Martha Craven Nussbaum
Honorary Degree Citation
Martha Nussbaum, philosopher of sweeping range, deep intellect, inquisitive spirit, and enormous influence: you are a walking, thinking, and writing embodiment of the chief goal of this or any other excellent education—purposeful engagement with the world. Born in New York City, you studied classics and theatre at New York University, and then moved to Harvard for your master’s and Ph.D. in philosophy. You have taught at Harvard, Brown, Oxford, and the University of Chicago, where you are the Ernst Freund Distinguished Service Professor of Law and Ethics, with appointments in the Philosophy Department, the Law School, and the Divinity School, and with affiliations of one sort or another with the Classics and Political Science Departments, the Committee on Southern Asian Studies, the Human Rights Program, and the Center for Comparative Constitutionalism, which you founded and coordinate. You have contributed to the fields of ethics, political theory, classics, philosophy of mind, legal theory, educational theory, public policy, and gender studies. While your range is wide, you return to a few themes over and over: the nature of emotion and its role in philosophical argument, the role of philosophical argument and reflection in the public sphere, the relations between philosophy and the arts, and the power of education to change individuals, nations, and the globe.
The titles of just a few of your books will show the profound extent of your interests: The Fragility of Goodness: Luck and Ethics in Greek Tragedy and Philosophy (1986); Love’s Knowledge (1990); The Therapy of Desire (1994); Poetic Justice (1996); Cultivating Humanity: A Classical Defense of Reform in Liberal Education (1997); Upheavals of Thought: The Intelligence of Emotions (2001); Hiding from Humanity: Disgust, Shame, and the Law (2004); From Disgust to Humanity: Sexual Orientation and Constitutional Law (2010); Not for Profit: Why Democracy Needs the Humanities (2010); and the recently published Creating Capabilities (2011).
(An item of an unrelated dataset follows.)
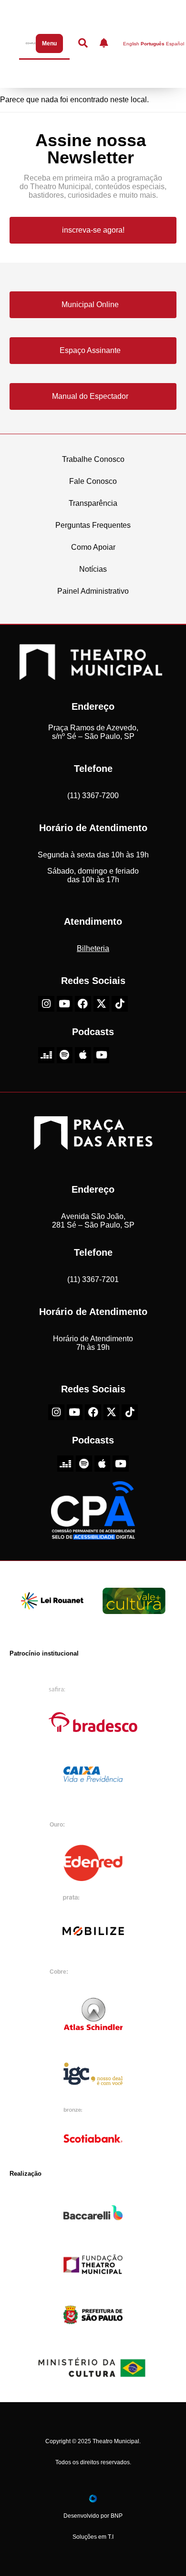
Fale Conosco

The capability approach, you tell us, “begins with a simple question: what are people actually able to do and to be?” You go on to develop a counter-theory of human development that is pressingly needed, you tell us, “in an era of urgent human problems and unjustifiable human inequalities.”
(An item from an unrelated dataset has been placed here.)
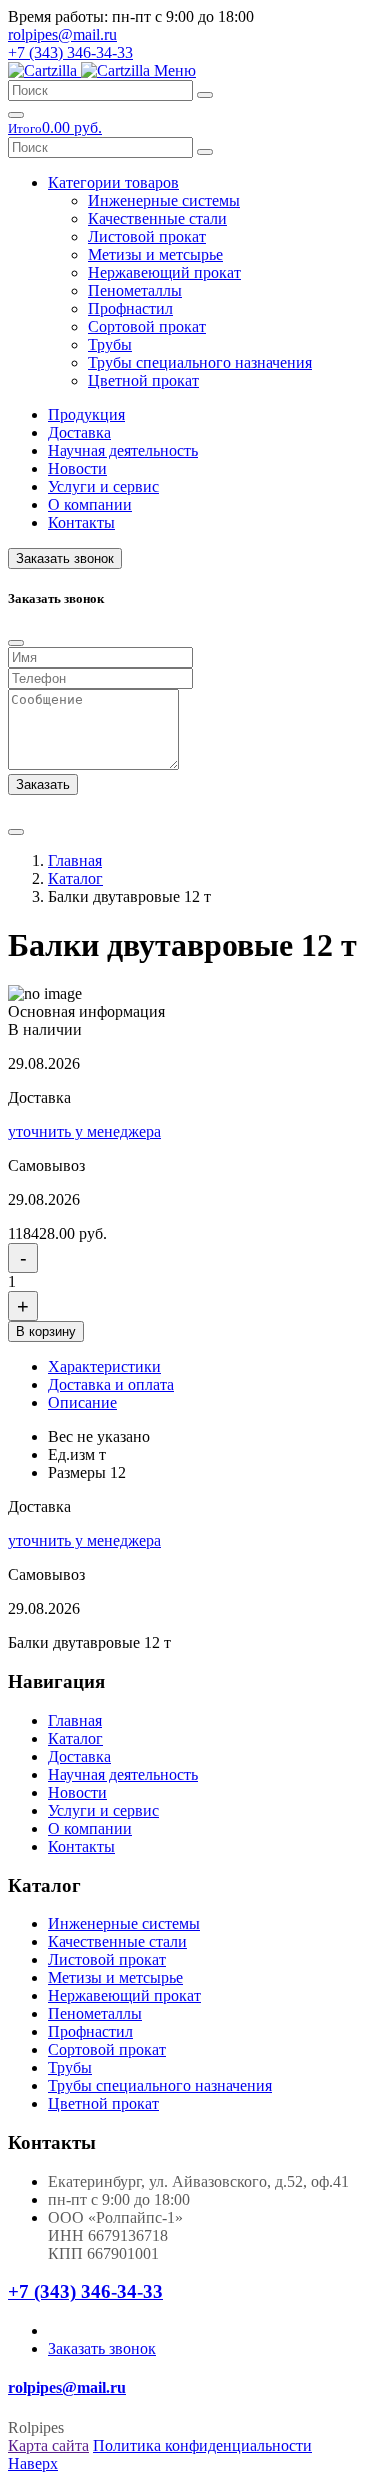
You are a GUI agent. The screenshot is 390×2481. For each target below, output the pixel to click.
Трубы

For us on this occasion, it is your work on education that we especially salute. For many years and in many venues, you have been a compelling voice in defense of liberal education generally, and the humanities and women’s education particularly. Liberal education, you have reminded us, is education for democratic and global citizenship, for individual responsibility, and for the examined and empathic life. Arguing against forms of education that are increasingly utilitarian and market-driven, you bring us back to the deeper purposes of the liberal arts and sciences: producing responsible global citizens with the intelligence and skills to cross borders in every sphere of human endeavor. Liberal education produces people who can imagine the situations of others. Your claim for the humanities, in your book Not for Profit, is true more broadly of the liberal arts and sciences: “They make a world that is worth living in, people who are able to see other human beings as full people, and nations that are able to overcome fear and suspicion in favor of sympathetic and reasoned debate.” For your many contributions to our understanding of what makes a powerful education, a good life, and a better world, Mount Holyoke is proud to bestow upon you the degree of Doctor of Humane Letters, honoris causa.